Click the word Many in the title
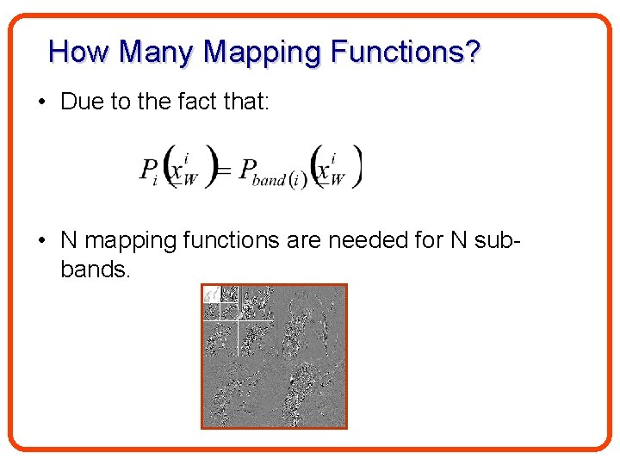click(x=158, y=53)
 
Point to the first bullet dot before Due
click(x=41, y=102)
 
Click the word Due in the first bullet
click(x=82, y=102)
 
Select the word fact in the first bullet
click(x=195, y=102)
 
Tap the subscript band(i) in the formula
click(x=277, y=181)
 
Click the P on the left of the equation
click(x=149, y=167)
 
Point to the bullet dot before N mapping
click(x=41, y=239)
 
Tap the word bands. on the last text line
click(x=96, y=270)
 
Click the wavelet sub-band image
click(x=274, y=356)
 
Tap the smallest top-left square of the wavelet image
click(x=211, y=294)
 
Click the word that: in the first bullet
click(x=245, y=102)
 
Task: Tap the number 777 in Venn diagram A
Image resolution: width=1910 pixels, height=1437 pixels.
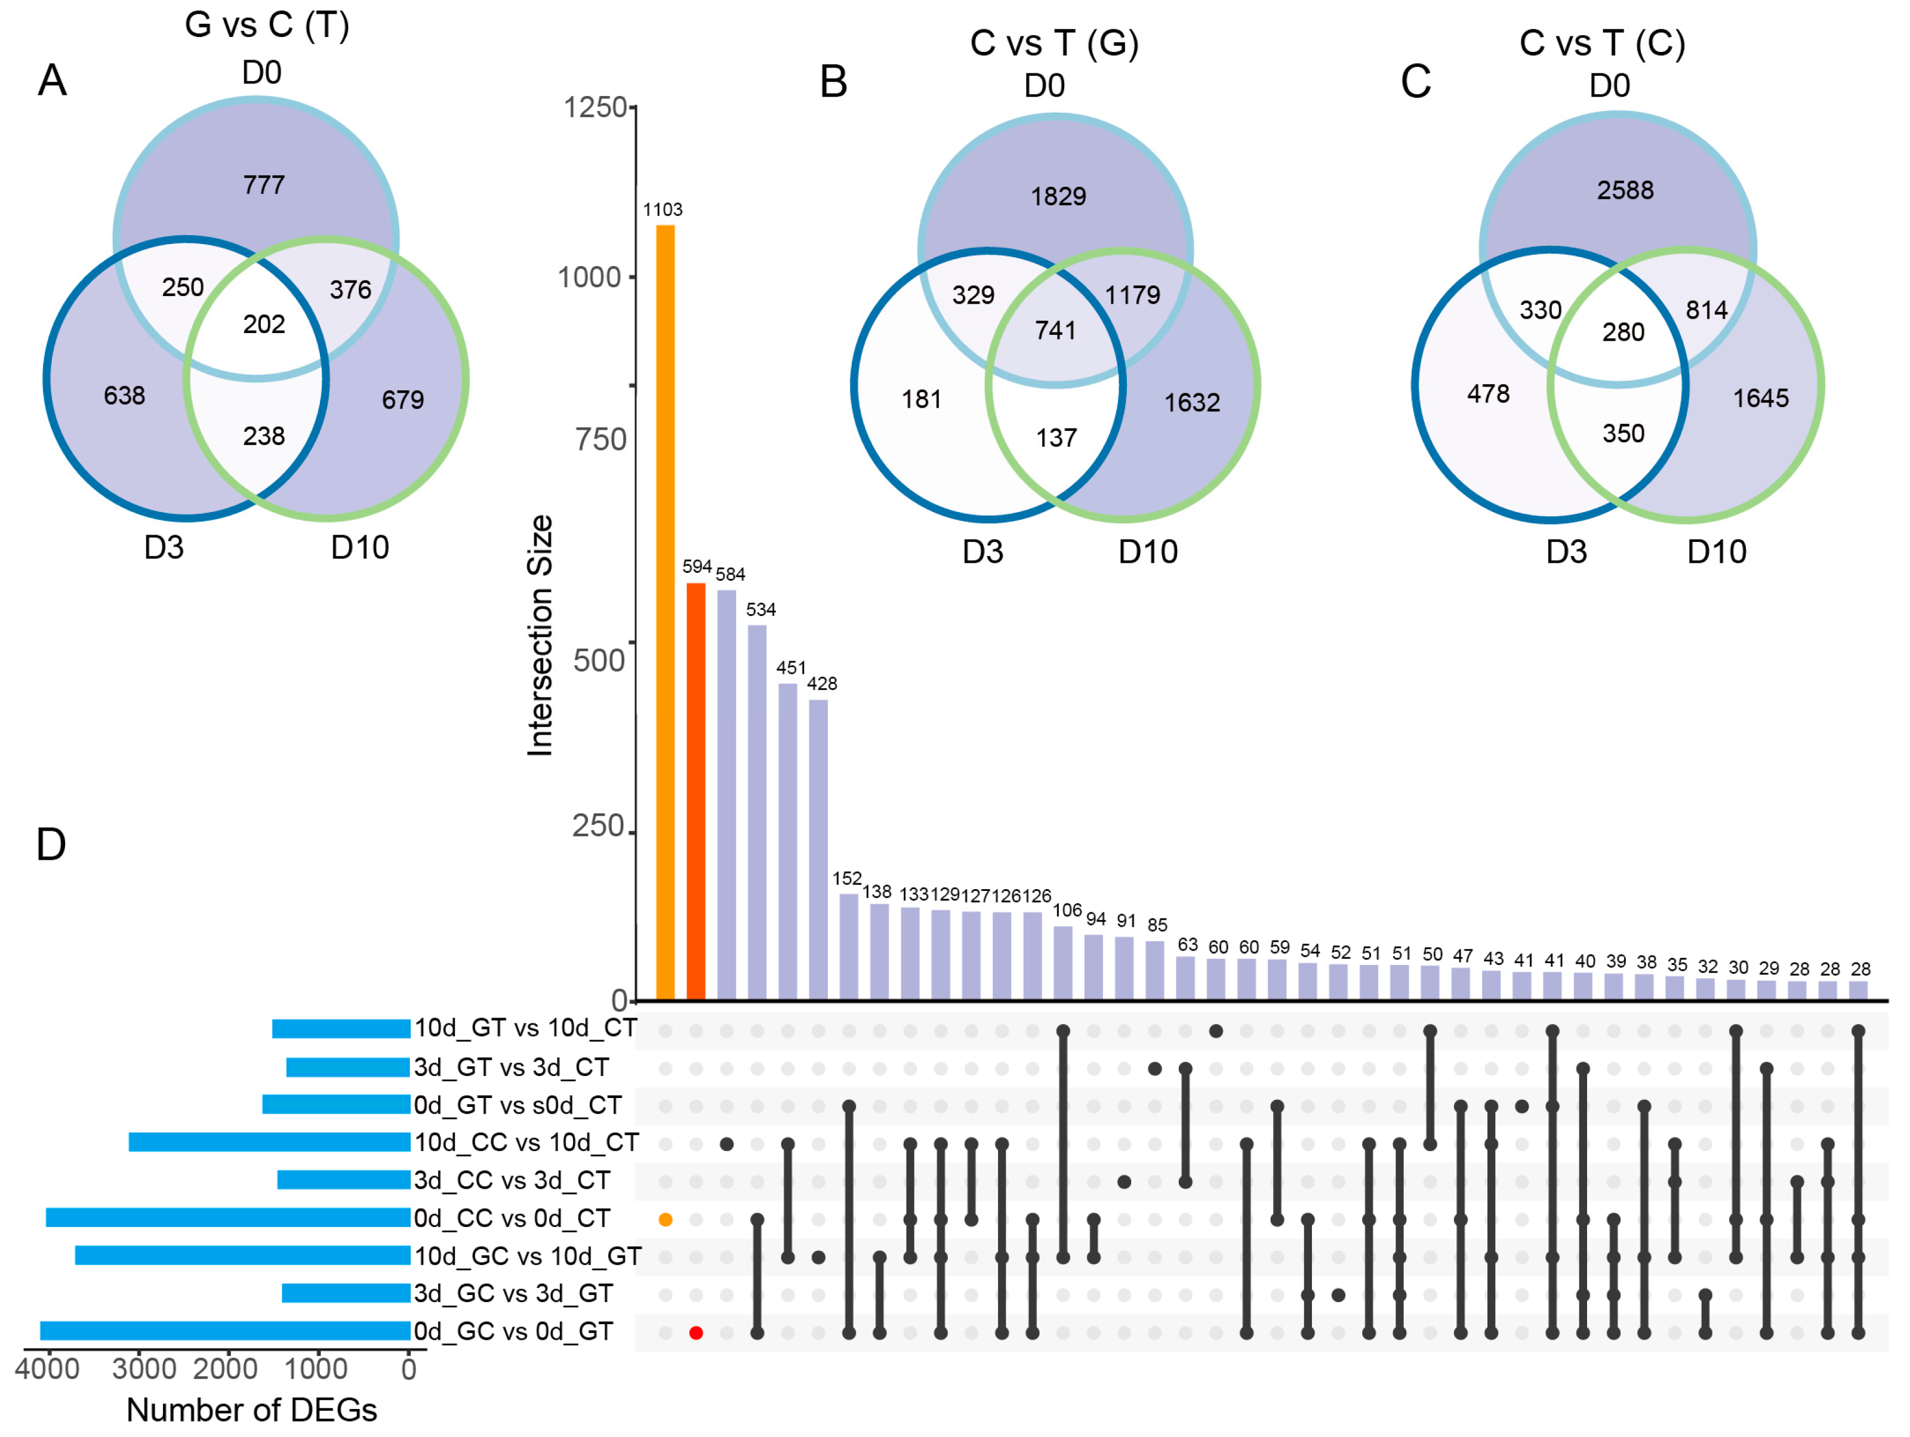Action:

------------------------

SHORT PROBLEM = Put the lines of the records, starting at the one containing "Task: Tap the number 777 in Venn diagram A" and ending at the end of the records, into a Markdown table with columns Number and Entry. Skip blank lines and leave the pictures out.

TASK SOLUTION =
| Number | Entry |
|---|---|
| 1 | Task: Tap the number 777 in Venn diagram A |
| 2 | Image resolution: width=1910 pixels, height=1437 pixels. |
| 3 | Action: |